“You’re a machine.”
A statement that I have been told my entire life. Whether it’s referring to the processes in which I execute certain activities or just my everyday mannerisms, I hear this comparison from both people close to me and complete strangers. Growing up with obsessive-compulsive disorder (OCD) has dramatically influenced the way I think, act, and feel. My lifelong obsession with detail in its most intricate form has caused me to become a perfectionist and is responsible for my interest in realism artwork to begin with.

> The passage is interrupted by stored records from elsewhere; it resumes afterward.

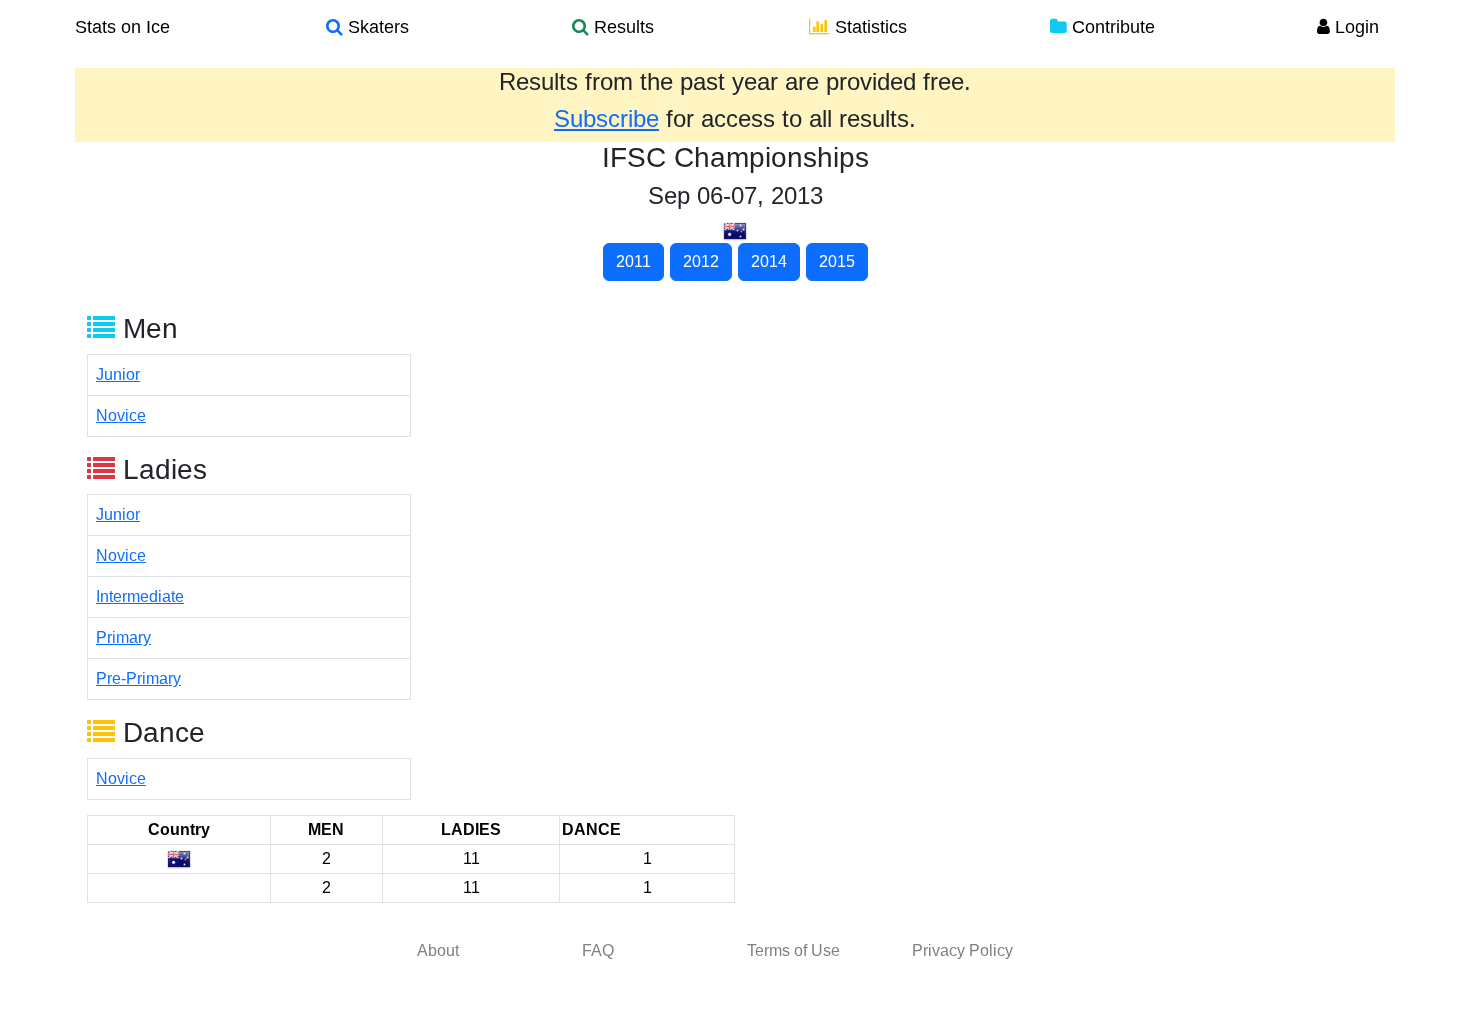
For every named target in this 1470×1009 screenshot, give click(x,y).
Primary (123, 637)
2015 (837, 261)
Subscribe (606, 118)
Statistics (868, 27)
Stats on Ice (122, 27)
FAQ (598, 950)
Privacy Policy (962, 950)
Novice (121, 415)
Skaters (376, 27)
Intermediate (140, 596)
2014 (769, 261)
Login (1354, 27)
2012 (701, 261)
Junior (118, 374)
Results (621, 27)
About (438, 950)
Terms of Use (793, 950)
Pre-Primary (138, 678)
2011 (633, 261)
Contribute (1111, 27)
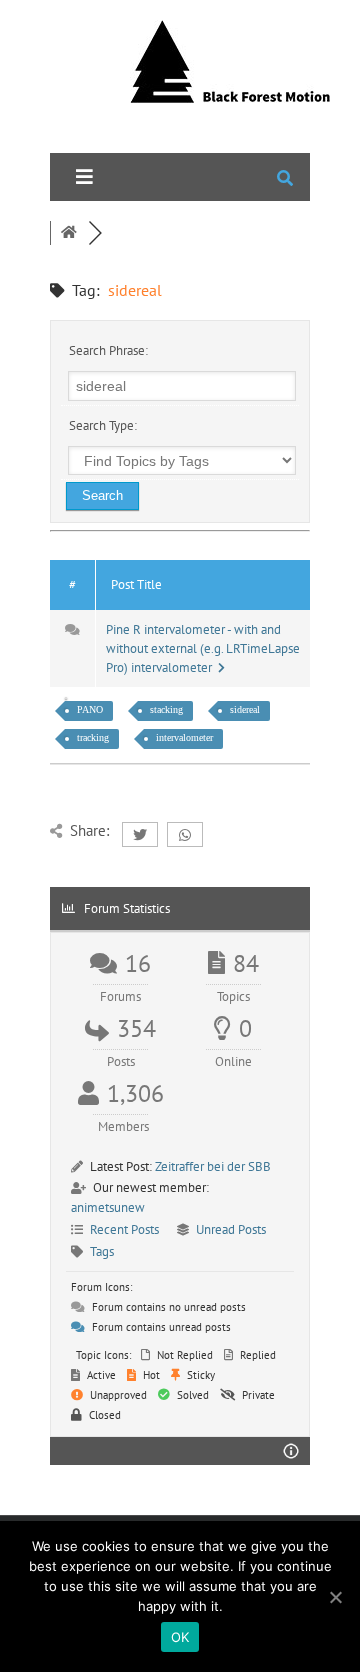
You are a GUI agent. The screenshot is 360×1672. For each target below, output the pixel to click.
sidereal (245, 709)
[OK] (335, 1597)
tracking (93, 737)
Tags (102, 1251)
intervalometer (184, 737)
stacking (166, 709)
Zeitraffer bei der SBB (213, 1166)
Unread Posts (231, 1229)
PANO (90, 709)
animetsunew (108, 1207)
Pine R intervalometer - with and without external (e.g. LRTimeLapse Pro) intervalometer (203, 648)
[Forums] (69, 233)
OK (180, 1637)
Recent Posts (124, 1229)
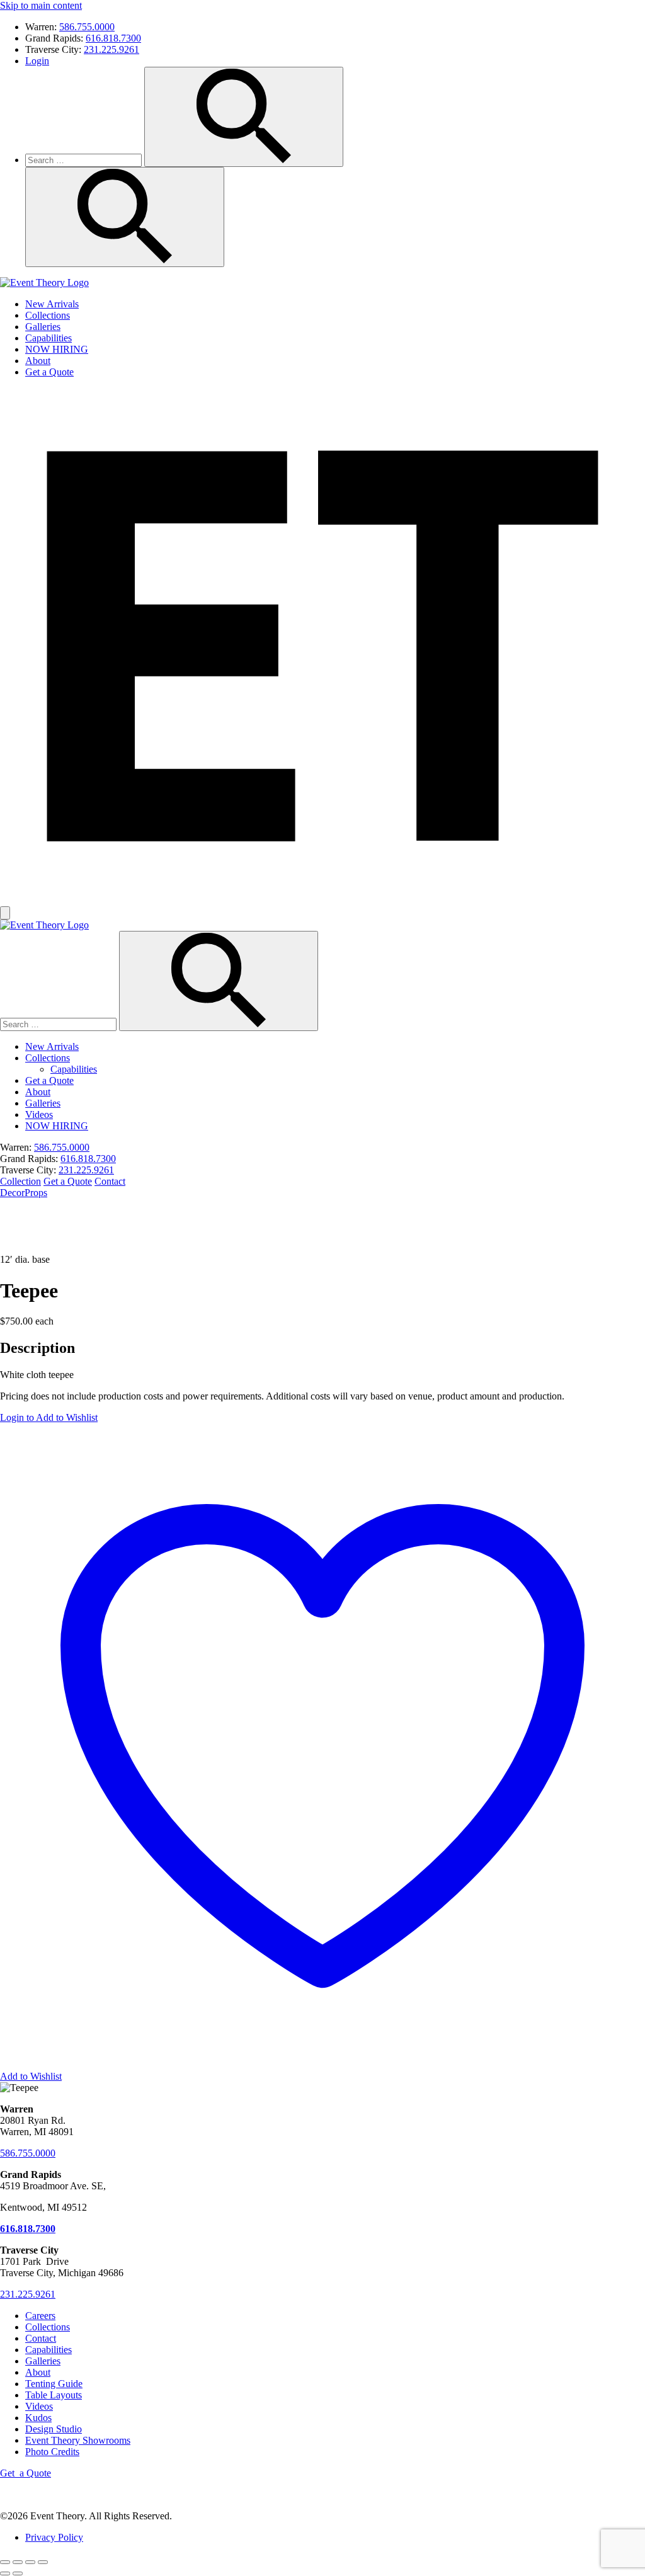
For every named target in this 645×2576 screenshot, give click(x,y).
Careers (40, 2315)
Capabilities (48, 338)
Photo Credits (52, 2451)
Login (37, 60)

This original series of drawings is a study of both hyperrealism and surrealism that takes this “machine” comparison in a literal sense. It consists of six drawings total: three repairs. The first pair of drawings showcases how OCD affects the way I “think” with a repair of the mechanical mind. The second set is a repair of the fingertips, illustrating “act” through my bitten fingernails. The final pair of drawings is a repair of the engine, or the heart, critiquing how it affects the way I “feel.” These six drawings are accompanied by research that examines the connections between art and mental health.
Fixing myself when I feel broken isn’t as easy as depicted. Accepting my OCD has shown that I never needed repairing at all. These mechanical moments I have remind me of who I am and what I’ve done to get to where I’m at. Perfection is never obtainable, but that’s just part of being human.